音月:国内に限らず、世界中で愛されている作品なので、うれしい気持ちももちろんありましたが、ちょっとプレッシャーもありました。皆さんがイメージされる世界観がきっとあるんだろうなって…。『陰陽師』という作品に携わるのも初めてですし、呪いをかけるといった怖いイメージもあったのですが、原作を読み始めてみると、面白くてどんどんのめりこんでしまって! 楽しそうだなってワクワクした気持ちが湧いてきました。

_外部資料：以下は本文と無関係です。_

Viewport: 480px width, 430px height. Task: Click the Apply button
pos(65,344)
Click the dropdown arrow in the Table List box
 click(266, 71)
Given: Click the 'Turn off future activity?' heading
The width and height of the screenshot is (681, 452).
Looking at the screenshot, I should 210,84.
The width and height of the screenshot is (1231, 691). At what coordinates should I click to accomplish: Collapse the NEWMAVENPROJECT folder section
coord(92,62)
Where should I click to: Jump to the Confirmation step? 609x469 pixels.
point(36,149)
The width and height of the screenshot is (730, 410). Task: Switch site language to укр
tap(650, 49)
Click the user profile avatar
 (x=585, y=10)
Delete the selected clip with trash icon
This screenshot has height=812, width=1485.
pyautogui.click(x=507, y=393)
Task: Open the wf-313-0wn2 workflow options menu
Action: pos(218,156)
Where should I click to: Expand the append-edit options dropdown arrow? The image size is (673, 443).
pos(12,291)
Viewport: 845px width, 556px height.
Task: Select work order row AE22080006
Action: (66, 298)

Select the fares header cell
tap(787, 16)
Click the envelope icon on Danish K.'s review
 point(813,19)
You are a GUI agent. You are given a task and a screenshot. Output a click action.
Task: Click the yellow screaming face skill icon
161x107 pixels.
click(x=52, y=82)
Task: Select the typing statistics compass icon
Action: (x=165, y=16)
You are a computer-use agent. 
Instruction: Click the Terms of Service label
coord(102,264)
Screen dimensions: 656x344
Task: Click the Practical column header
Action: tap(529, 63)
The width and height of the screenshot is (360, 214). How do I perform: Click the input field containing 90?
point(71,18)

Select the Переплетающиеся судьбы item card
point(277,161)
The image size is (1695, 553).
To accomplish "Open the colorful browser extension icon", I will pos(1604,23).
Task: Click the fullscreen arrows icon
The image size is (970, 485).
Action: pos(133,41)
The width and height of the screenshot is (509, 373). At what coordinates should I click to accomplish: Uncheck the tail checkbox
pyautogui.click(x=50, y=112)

――演じられる徳子姫は、悲しい運命から鬼になりかけてしまうという女性です。
音月:原作を読み終わるころに、すーって涙が出てきました。届かない思いや誰かに裏切られた思いなど、ネガティブな気持ちが膨らみ溢れて復讐(ふくしゅう)の鬼と化してしまうところは、女性だけじゃなく男性でも、誰しもが持ち合わせている感情だと感じました。そういう負の部分や、悲しい、苦しい、つらいというものを思いっきり演じるのって、すごく大変なようですけど、原作を読んで共感したこともあって、役に寄り添うことが嫌じゃなく、全然違和感がないんですよね。徳子姫の中には、鬼になってしまう自分をどこかで引き留める自分もいて、葛藤がすごくあるので、演じがいがあります。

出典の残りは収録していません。